What are the projected savings on an annual basis?

There’s a goal or there isn’t.

Thus, the first test:

1). Take to truckstop out past edge of town. Preferably 25 or more miles from cold start. Top off fuel tank to first auto shut-off.

2). Weigh vehicle on CAT Scale. Only driver plus gear kept permanently aboard (till the day it’s sold).

3). This is how tire pressure is set. Accurate numbers. Given that a cold (sat overnight) reading was done at home, use the tire manufacturer Load & Pressure Table to get CORRECT pressure value. Too much IS NOT correct for handling, steering and braking. This is truck. High COG. Don’t screw these up!

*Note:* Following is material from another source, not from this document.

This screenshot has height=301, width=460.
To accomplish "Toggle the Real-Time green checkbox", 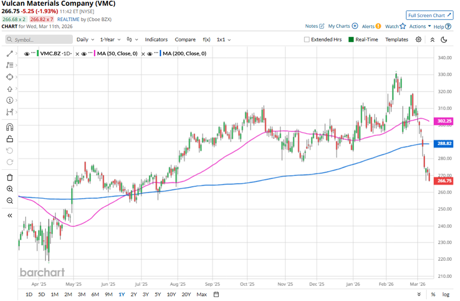I will (x=351, y=40).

3). Take a 200-mile plus round trip via Interstate back to that same fuel pump. Refill in same manner to auto shutoff. Check tire pressure again on stopping. Should not be more than a 7% rise from adjusted cold read.

4). Engage cruise control before the end of the entrance ramp. 58/mph. Note rpm setting. . No higher. Do not cancel except to get slow passing traffic around you. At the end of the outbound run (choose a crossover WITHOUT any traffic), make your quick stop and going o the inbound portion. Don’t let it cool.

Glide on back. Avoid ALL pack formation. Watch mirrors and plan to get them around you fastest.

Ideally the brakes are used only when exiting. Same idea for manual use of throttle. Let the drivetrain do its job. You’re there to steer, primarily.

This loop will give a baseline that with by-the-book tire pressure and computer-control of speed can be easily replicated.

This number is as good as it will get. Aero is for the higher speeds of maybe 62-64/mph that commuting will keep you from being a rolling roadblock. Below the big trucks, yet they can pass you easily.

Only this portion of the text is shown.